Stored items
════════════════

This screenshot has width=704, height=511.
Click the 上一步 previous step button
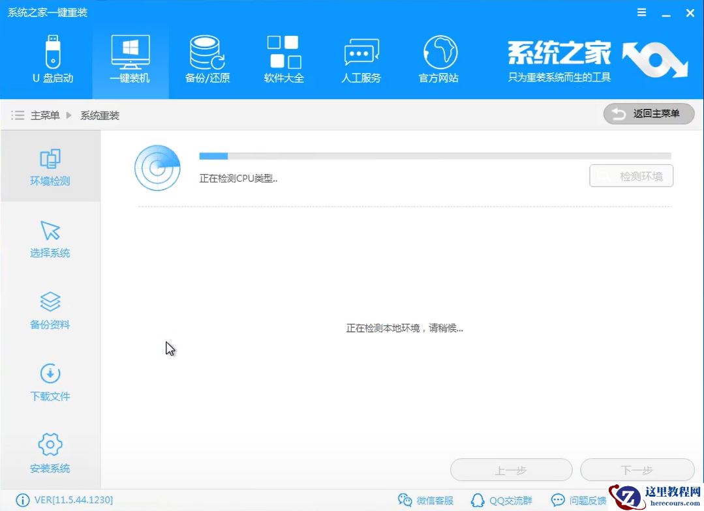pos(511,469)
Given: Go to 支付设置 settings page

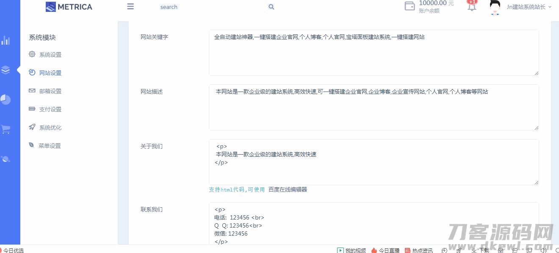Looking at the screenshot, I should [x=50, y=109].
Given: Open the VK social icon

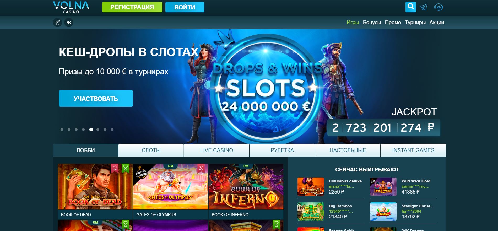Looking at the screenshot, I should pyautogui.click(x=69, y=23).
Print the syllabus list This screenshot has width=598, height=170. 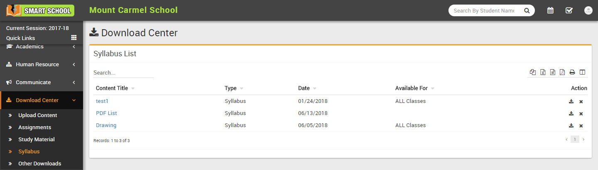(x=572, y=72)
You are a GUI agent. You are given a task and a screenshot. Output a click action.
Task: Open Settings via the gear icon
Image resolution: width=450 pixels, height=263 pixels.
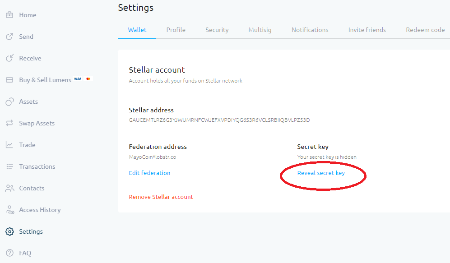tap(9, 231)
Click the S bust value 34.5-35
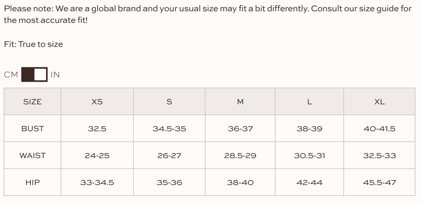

════════════════

Task goal.
Without any pictures, reproduce exactly the lines from the line that contains "Image resolution: width=450" to the end of the entries above, both ends included.

Exercise response.
Image resolution: width=450 pixels, height=263 pixels.
tap(9, 231)
Click the S bust value 34.5-35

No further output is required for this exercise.